In its latest five-year forecast, the American Rental Association (ARA) said it expects the equipment rental industry’s revenue to grow consistently with a compound annual growth rate (CAGR) between of 4.7% in 2017 and 2021 in the United States, resulting in total revenue of $59.3 billion in 2021.
According to the ARA’s recently updated Rental Market Monitor five-year forecast, total rental revenue in the U.S. is expected to grow by 4.5% in 2018 to reach $51.5 billion, 5.5% in 2019, 4.9% in 2020 and 4.1% in 2021. The November forecast almost is exactly the same as the last forecast in August, with only minor fluctuations up or down in expected growth rates each year.

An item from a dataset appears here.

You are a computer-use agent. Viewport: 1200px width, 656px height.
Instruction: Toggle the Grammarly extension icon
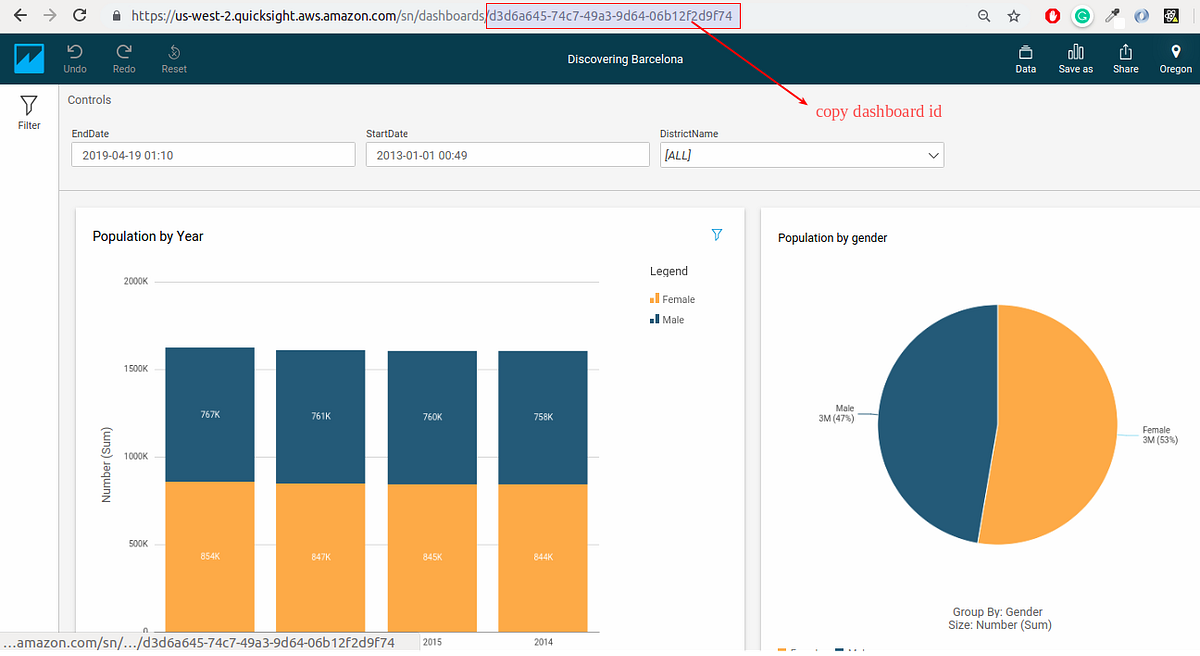pyautogui.click(x=1081, y=16)
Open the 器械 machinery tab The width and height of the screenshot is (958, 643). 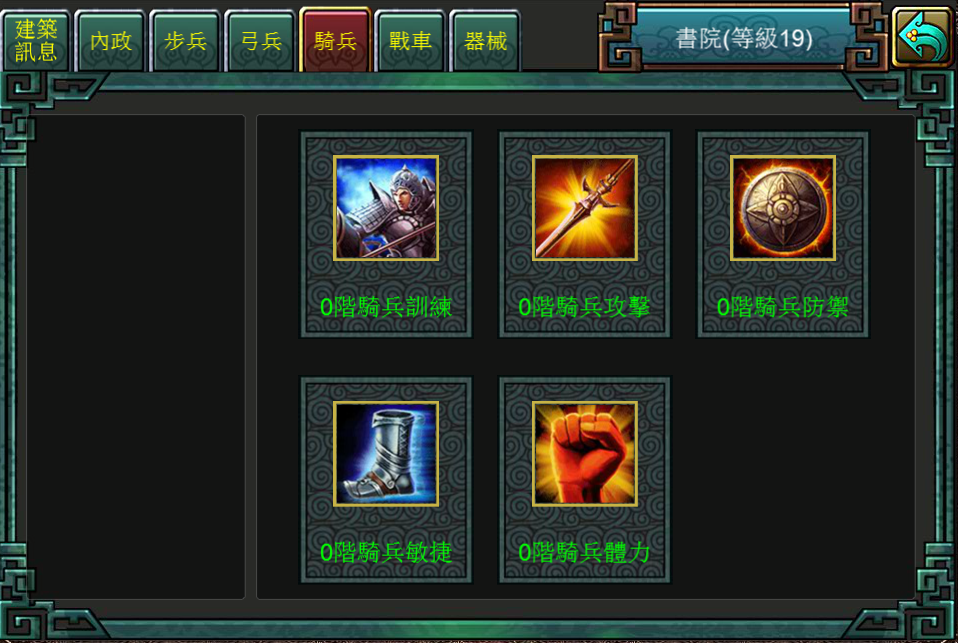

In Canada, equipment rental revenue also is expected to show consistent growth, reaching $5.3 billion in 2018 with growth rates of 4.1% in 2019, 5% in 2020 and 4.8% in 2021 to total $6.11 billion.
“This is a strong forecast, showing the equipment rental industry will continue to consistently grow over the next five years, without factoring in any possible impact from tax reform or infrastructure spending,” said John McClelland, ARA’s vice president for government affairs and chief economist.
According to the ARA Rental Market Monitor, which incorporates data and analysis from IHS Markit, construction/industrial equipment rental revenue is expected to show a 4.1% CAGR over 2017-21, reaching $40.4 billion in 2021.
Investment in rental equipment is projected to increase by 4% in 2018, 8.4% in 2019, 2.6% in 2020 and 1.2% in 2021, surpassing $15 billion that year.